Credit: Submitted photo—

50 Years Ago

■Miss Alice Flynn, a fourth grade teacher at the Maple Street School in Easthampton, was recently honored by the Easthampton Teachers Association at the spring banquet. Miss Flynn is retiring in June after 41 years in the teaching profession.

■A four-step plan to make the Central Business District more accessible to traffic and pedestrians, and provide additional parking, entailing new north and south service roads, was outlined to the Northampton Planning Board last night. About 30 were in attendance at the high school’s little theater.

25 Years Ago

■Adults Only video and magazine store owner Robert Kraefft is boldly advertising his latest plan — to have topless clerks, male and female. If he is able to obtain the necessary permit, his Route 9 store in Hadley will feature “topless employees that will assist customers in finding certain magazines and movies.”

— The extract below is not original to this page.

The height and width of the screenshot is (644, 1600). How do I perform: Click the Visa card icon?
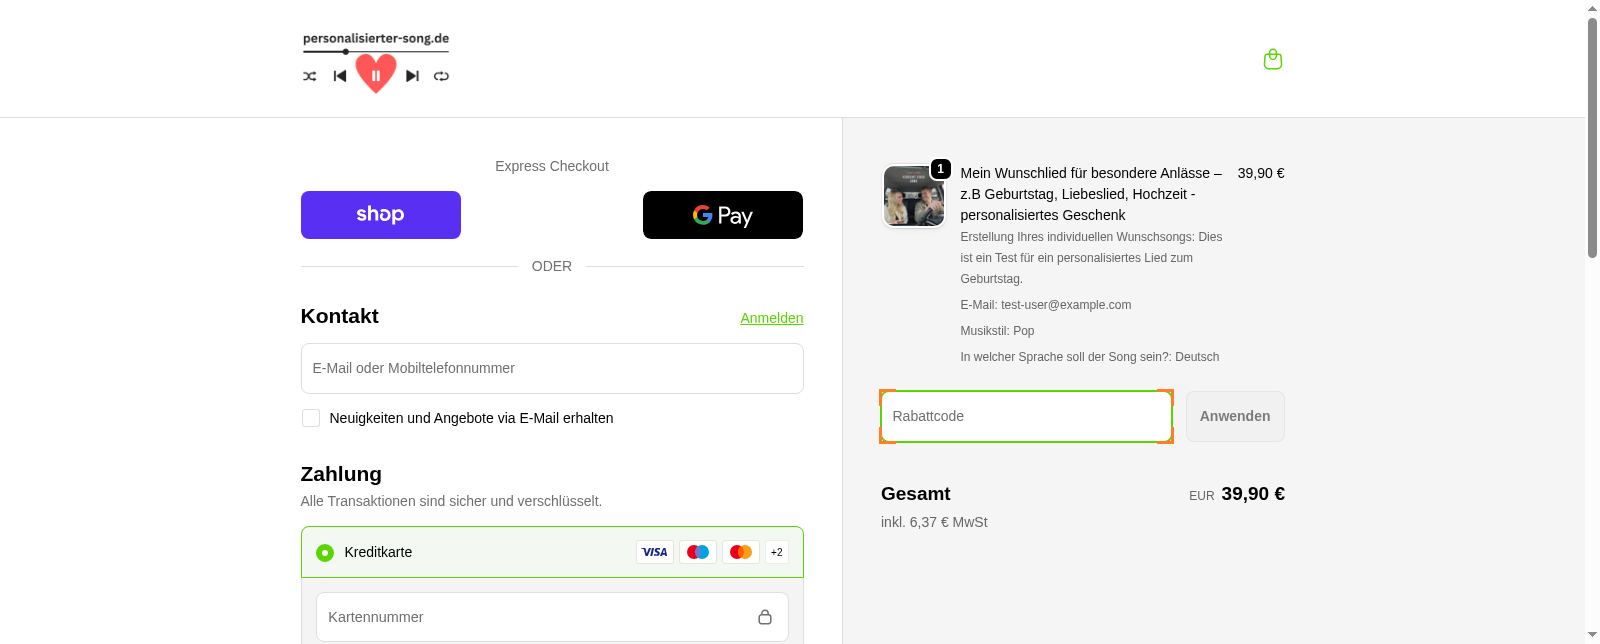655,552
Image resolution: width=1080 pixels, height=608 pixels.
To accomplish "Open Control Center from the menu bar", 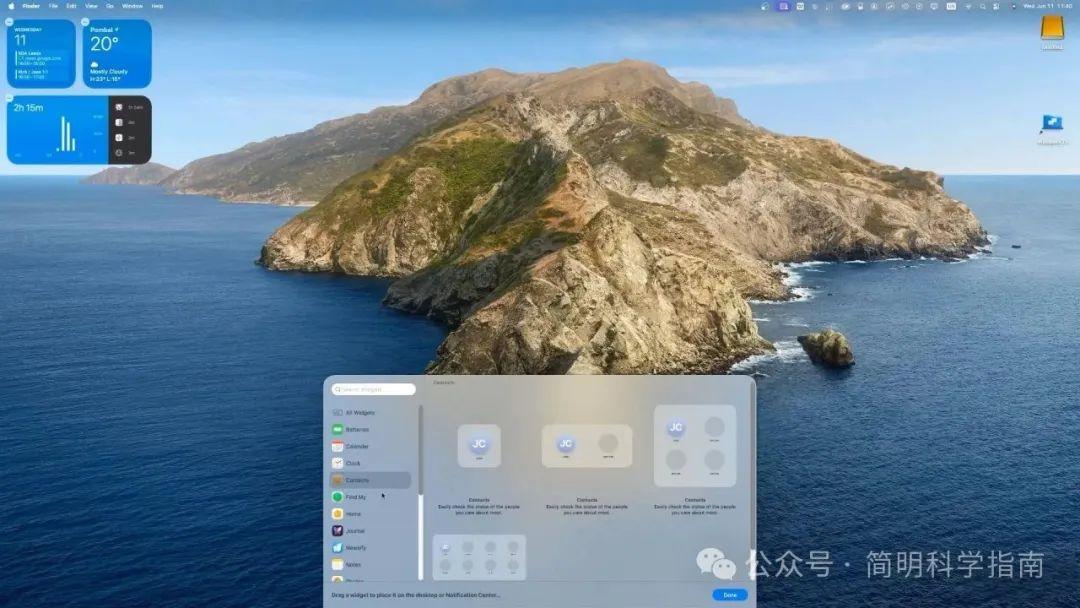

■A group of tenants in Thornes Marketplace has made an offer to buy the popular downtown shopping center from its owners and founders. “The details are obviously confidential,” said Paul Sustick, co-owner of Paul & Elizabeth’s restaurant, one of about 10 Thornes tenants who have been involved in negotiations since December.

10 Years Ago

■Six 65-foot freight cars carrying steel billets derailed Tuesday afternoon in Amherst, tearing up the tracks and blocking Station Road. Splintered railroad ties, twisted rails and large chunks of pavement surrounded the derailed freight cars late Tuesday afternoon.

■Clarke Schools for Hearing and Speech has put the majority of its campus on the market — valued at an estimated $16 million — as it moves ahead with a long-planned consolidation. Among the properties for sale are a half-dozen historic school buildings, a gymnasium and support facilities on 11.7 acres on both sides of picturesque Round Hill Road.